■ Sayfa Alıntısı
┏━━
Bazı, bölücülüğü inatla amaç haline getirmiş sözde Kürt aydınlarının ve Kürtçe müzik yapan sanatçıların Kürtçe müziklerin Kürtçe kalması gerektiği yönündeki görüşleri Kürdümüz içinde her şeye rağmen karşılık bulmuyor. Kürtçe müzikler Türkçe müziklerle öyle bir karışmış ki bunu isteseniz de değiştiremez, önleyemezsiniz.

KÜRTÇE HABER DİNLENMİYOR

Ankette ilgimizi en çok çeken soru ise Kürtçe haber dinleme üzerinedir. Bu başlı başına ele alınarak çözümlenmesi gereken bir olgudur. Eğer anadili ile haber dinlenmiyor ise orada etkin dilin kuvveti ortaya çıkar.
┗━━
■ Verilen Malzeme
┏━━
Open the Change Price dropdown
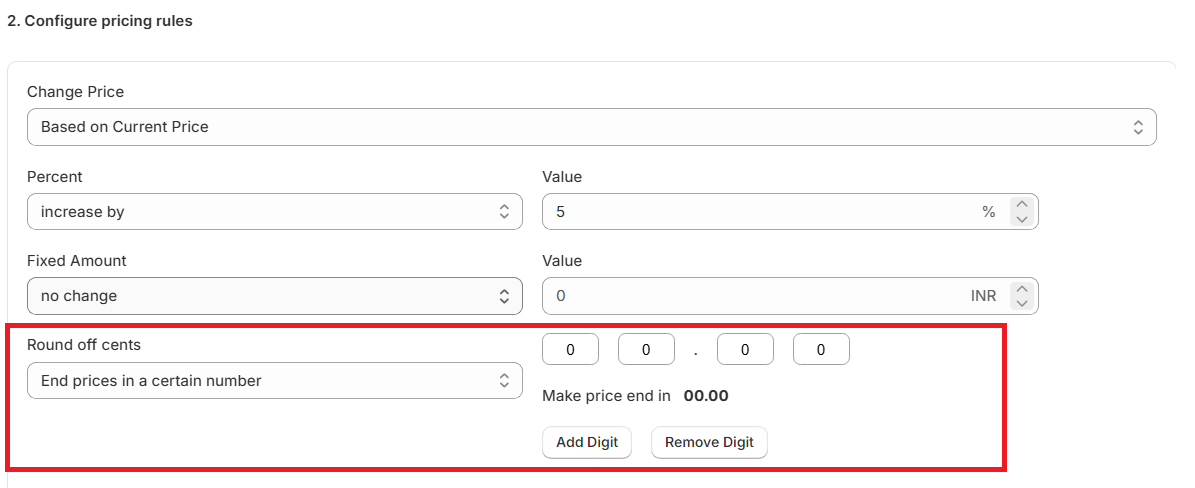 tap(590, 127)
┗━━
■ Yazılı Yönerge A
Kürtçe müzik ve haber dinleme konulu metne göre şu soruları yanıtlayınız:
(i) Kürtçe müzikler hangi müziklerle karışmıştır?
(ii) Ankette en çok ilgi çeken soru hangi konu üzerinedir?
(iii) Anadili ile haber dinlenmiyorsa orada ne ortaya çıkar?
■ Yazılı Yönerge B
Kürtçe müzik ve haber dinleme konulu metni son cümlesinden sonra sürdürünüz.
Malzemenin bu çalışmada hiçbir işlevi bulunmamaktadır.

■ Alıştırma Sonucu A
(i) Türkçe müziklerle.
(ii) Kürtçe haber dinleme.
(iii) Etkin dilin kuvveti.

■ Alıştırma Sonucu B
"TV ya da internetten Kürtçe haber takip etme sıklığınız nedir?’ sorusuna katılımcıların yüzde 10’u ‘hemen her gün’, yüzde 18’i ‘ara sıra, yüzde 21’i ‘nadiren’ yüzde 51’i ise ‘pek dinlemiyorum" yanıtını veriyor. Buna göre ankete iştirak edenlerin neredeyse yüzde 90’ı Kürtçe yerine Türkçeyi tercih ediyor. Bu gerçekçi bir yaklaşımdır ve Türkiyemiz için iyidir.

"RAWEST SONUÇLAR KONUSUNDA KÖTÜMSER"

Rawest Kamuoyu Araştırma Şirketi’nin kurucularından ve yöneticisi ve Hak İnisiyatifi Diyarbakır Temsilcisi’de olan Reha Ruhavioğlu, "taleple gayret arasında çok ciddi bir makas olduğunu fark ettiklerini" açıkladı. Demek ki Kürtçe eğitim talebi Kürdümüzden değil Kürtçülük yapanlardan geliyor. Eğer Türkiye Kürdünden bu yönde bir talep gelmiyor ise neden gereksiz gayrete giriliyor? Bunun bir açıklamasının olması gerekmiyor mu?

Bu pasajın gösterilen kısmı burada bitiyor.